Reinforcing the message of Dr. Diesmos, Forester Ella, Scientist III of the Forest Products Research and Development Institute of DOST, showed how rich and diverse the Philippines is by sharing his studies on different tree species that produce high valued resins. Fragrant exudates extracted from pili tree is now considered a major dollar earner as it is exported to France for manufacture of expensive perfumes. Forester Ella stressed that proper tapping of trees can increase sap yield and at the same time prolong life of trees. This can eventually increase both production and quality of resin which means increased income for the community especially indigenous peoples.
Dr. Manigbas, Scientist I of the Philippine Rice Research Institute (PhilRice), talked about “Breeding Rice Varieties in the Philippines.” He shared the processes involved in breeding rice, the rice situation of the country and the reasons why there is a need to import rice despite the country’s vast areas planted with rice. He also emphasized that through biotechnology, 10 years needed to produce variety through breeding can be reduced to eight years. Dr. Manigbas also exhorted the audience to be “RICEponsible” in consuming rice to effectively contribute to the rice self-sufficiency program of the government. He stressed that billions of pesos are wasted in every two spoons of rice left by a single consumer.
Dr. Pulhin, Scientist II of UP Los Baños, discussed potential impacts of the climate change to the country and informed the participants of strategies that can help the Philippines address this issue and be more prepared at times of disaster. She added that although a natural phenomenon, the changes in climate are happening faster than predicted.

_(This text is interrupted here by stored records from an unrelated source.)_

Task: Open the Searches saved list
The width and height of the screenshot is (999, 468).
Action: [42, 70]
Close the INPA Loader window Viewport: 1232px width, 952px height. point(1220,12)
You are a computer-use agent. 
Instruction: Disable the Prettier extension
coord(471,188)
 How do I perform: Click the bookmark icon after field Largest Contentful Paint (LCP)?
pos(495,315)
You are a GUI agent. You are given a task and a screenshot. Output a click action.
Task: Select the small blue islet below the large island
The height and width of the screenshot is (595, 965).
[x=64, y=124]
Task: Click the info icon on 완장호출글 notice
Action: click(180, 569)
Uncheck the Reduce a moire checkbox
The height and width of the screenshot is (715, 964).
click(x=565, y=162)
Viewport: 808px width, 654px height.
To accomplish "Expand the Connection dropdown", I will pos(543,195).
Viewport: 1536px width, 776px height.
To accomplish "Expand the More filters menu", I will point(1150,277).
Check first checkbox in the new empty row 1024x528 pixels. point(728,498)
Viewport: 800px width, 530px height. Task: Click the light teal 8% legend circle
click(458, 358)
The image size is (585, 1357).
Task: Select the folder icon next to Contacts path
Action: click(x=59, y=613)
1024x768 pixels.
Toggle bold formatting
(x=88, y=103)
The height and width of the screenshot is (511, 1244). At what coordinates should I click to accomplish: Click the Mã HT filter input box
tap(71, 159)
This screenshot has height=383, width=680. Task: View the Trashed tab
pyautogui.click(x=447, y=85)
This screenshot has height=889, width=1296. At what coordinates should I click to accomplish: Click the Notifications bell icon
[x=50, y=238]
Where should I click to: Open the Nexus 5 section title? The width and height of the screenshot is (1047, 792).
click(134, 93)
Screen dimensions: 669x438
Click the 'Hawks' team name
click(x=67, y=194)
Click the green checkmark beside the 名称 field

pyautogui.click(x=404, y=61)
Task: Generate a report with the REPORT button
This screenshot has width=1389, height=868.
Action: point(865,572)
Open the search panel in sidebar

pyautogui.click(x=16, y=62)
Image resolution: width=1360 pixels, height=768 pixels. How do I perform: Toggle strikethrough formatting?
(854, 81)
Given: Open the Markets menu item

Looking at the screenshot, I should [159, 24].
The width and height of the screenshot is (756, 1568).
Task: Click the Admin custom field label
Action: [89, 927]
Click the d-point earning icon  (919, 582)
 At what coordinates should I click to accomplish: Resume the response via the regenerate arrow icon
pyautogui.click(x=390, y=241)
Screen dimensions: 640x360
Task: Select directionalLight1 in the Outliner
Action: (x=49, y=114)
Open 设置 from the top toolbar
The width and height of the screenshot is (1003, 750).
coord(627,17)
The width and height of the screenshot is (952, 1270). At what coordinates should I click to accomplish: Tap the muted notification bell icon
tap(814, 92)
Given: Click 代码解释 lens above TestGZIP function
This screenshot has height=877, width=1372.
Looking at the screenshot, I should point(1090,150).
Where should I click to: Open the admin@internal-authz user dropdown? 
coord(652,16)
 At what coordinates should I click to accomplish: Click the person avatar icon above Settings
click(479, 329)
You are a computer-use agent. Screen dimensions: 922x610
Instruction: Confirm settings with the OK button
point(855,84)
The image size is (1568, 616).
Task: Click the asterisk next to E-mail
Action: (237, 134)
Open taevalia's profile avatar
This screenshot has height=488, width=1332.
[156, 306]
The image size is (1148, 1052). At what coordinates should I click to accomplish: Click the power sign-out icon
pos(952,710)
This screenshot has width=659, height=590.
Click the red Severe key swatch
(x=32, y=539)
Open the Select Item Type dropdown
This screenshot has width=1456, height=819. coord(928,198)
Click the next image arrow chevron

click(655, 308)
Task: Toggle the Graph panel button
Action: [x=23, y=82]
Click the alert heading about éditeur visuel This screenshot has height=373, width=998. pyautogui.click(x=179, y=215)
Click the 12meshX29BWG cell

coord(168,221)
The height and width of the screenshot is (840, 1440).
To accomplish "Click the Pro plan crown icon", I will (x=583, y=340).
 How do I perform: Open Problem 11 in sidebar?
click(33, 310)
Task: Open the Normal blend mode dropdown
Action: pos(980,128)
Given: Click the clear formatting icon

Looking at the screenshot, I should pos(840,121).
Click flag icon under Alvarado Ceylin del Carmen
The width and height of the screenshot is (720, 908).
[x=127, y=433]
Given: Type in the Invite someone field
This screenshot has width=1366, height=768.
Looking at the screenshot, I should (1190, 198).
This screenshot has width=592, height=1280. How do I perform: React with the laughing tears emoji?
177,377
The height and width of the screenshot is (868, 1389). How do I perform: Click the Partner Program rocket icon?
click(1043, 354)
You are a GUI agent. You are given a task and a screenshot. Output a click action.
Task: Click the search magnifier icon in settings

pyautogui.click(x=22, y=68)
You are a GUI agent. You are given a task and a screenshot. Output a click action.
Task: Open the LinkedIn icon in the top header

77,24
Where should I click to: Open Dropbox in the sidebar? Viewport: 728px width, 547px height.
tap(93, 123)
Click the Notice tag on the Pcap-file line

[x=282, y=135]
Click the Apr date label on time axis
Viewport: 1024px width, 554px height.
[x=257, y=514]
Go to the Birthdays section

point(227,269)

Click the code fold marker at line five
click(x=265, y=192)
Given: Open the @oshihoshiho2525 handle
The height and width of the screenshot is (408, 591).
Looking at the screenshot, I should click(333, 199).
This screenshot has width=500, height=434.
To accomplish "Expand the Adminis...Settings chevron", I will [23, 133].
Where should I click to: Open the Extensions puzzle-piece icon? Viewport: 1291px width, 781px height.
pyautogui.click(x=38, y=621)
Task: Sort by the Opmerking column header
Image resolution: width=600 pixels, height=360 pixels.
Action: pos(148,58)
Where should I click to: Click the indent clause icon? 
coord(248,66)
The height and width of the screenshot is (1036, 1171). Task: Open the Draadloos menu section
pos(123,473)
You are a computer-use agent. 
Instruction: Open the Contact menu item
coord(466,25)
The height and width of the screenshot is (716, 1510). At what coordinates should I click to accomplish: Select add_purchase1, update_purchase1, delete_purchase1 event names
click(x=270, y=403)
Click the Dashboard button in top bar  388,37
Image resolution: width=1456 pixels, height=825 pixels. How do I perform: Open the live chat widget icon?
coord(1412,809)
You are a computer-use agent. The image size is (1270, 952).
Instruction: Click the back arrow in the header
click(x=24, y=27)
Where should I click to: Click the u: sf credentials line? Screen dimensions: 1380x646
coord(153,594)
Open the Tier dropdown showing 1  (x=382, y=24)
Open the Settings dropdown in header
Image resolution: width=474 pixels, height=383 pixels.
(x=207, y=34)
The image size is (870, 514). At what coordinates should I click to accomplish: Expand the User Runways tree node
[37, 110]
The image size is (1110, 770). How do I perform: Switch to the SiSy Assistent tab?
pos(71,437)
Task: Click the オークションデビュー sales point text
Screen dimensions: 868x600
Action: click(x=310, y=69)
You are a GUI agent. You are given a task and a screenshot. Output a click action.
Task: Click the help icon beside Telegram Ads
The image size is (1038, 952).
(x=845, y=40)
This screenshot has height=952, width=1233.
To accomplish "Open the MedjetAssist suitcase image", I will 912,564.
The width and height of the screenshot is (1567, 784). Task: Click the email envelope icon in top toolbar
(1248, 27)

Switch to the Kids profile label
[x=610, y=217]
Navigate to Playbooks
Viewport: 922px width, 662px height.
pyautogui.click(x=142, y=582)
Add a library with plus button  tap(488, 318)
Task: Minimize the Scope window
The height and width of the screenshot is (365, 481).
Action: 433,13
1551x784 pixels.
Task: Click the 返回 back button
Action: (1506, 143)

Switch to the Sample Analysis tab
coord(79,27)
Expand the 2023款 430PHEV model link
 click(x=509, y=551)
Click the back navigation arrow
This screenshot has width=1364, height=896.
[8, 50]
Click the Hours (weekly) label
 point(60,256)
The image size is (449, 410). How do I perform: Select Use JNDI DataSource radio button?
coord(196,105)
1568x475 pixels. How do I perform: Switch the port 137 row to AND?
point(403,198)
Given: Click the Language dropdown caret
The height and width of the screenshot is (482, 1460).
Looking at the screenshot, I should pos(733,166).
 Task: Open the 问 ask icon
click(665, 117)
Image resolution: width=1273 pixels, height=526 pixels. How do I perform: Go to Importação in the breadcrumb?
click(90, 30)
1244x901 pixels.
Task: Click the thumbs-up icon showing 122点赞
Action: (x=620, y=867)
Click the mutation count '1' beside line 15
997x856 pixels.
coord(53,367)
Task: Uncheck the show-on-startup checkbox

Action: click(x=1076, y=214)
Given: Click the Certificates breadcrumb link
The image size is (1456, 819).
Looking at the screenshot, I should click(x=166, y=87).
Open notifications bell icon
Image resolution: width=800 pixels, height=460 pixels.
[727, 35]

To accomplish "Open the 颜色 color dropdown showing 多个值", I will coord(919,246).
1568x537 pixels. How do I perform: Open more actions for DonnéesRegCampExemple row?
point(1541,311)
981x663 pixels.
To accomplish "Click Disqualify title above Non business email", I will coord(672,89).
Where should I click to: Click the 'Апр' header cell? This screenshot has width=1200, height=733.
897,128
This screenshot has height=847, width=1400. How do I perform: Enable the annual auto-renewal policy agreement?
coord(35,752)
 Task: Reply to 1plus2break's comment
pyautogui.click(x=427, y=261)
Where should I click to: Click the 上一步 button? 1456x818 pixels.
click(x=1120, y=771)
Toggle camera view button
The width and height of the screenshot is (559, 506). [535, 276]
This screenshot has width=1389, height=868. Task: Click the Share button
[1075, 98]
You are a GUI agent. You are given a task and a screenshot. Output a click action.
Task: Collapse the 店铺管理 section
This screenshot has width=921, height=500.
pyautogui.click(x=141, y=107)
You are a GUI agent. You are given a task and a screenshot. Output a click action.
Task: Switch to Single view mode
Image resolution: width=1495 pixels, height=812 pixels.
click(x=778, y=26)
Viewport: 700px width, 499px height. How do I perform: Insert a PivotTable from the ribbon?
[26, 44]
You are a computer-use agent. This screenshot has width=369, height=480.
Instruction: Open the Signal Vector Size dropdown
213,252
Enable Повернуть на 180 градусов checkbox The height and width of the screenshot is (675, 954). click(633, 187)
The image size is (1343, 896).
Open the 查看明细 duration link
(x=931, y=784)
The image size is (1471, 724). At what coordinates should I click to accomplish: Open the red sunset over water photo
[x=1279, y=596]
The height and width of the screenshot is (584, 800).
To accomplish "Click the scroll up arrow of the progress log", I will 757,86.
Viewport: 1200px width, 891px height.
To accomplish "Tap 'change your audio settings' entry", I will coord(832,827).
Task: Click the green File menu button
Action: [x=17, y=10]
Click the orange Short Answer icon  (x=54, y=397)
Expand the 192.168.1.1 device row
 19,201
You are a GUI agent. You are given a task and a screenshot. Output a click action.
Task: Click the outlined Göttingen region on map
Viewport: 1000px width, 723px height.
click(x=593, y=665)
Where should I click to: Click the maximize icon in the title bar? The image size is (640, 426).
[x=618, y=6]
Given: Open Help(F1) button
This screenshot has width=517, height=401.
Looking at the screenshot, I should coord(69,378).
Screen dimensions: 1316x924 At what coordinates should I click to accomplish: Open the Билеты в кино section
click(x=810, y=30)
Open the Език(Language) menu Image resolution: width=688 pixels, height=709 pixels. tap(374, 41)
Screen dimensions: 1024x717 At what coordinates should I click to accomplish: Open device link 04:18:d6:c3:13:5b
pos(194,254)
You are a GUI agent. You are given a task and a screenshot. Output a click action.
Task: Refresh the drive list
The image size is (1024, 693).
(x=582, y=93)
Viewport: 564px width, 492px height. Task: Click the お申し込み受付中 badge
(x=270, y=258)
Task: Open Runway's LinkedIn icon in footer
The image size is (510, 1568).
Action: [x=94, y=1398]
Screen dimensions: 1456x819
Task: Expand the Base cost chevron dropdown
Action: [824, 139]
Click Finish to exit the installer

The last speaker, Dr. Alcantara, Scientist I of UP Los Baños, spoke about the application of biotechnology to corn production and how it can help produce better and safe products and lessen dependence on synthetic chemicals. “Modern biotechnology is a viable option. Don’t be overwhelmed with fear on matters like this and always look at things from a scientific perspective,” said Dr. Alcantara. Further, Dr. Alcantara challenged the audience, “We have to work hard to progress. It is only us who can do it. Others cannot do this for us!”
The congress ended in a high note after meeting the objectives to help students develop scientific and environmental awareness, appreciate their environment to become dynamic and responsible members of society, and uplift their significant role as stewards of God’s creation through science and technology.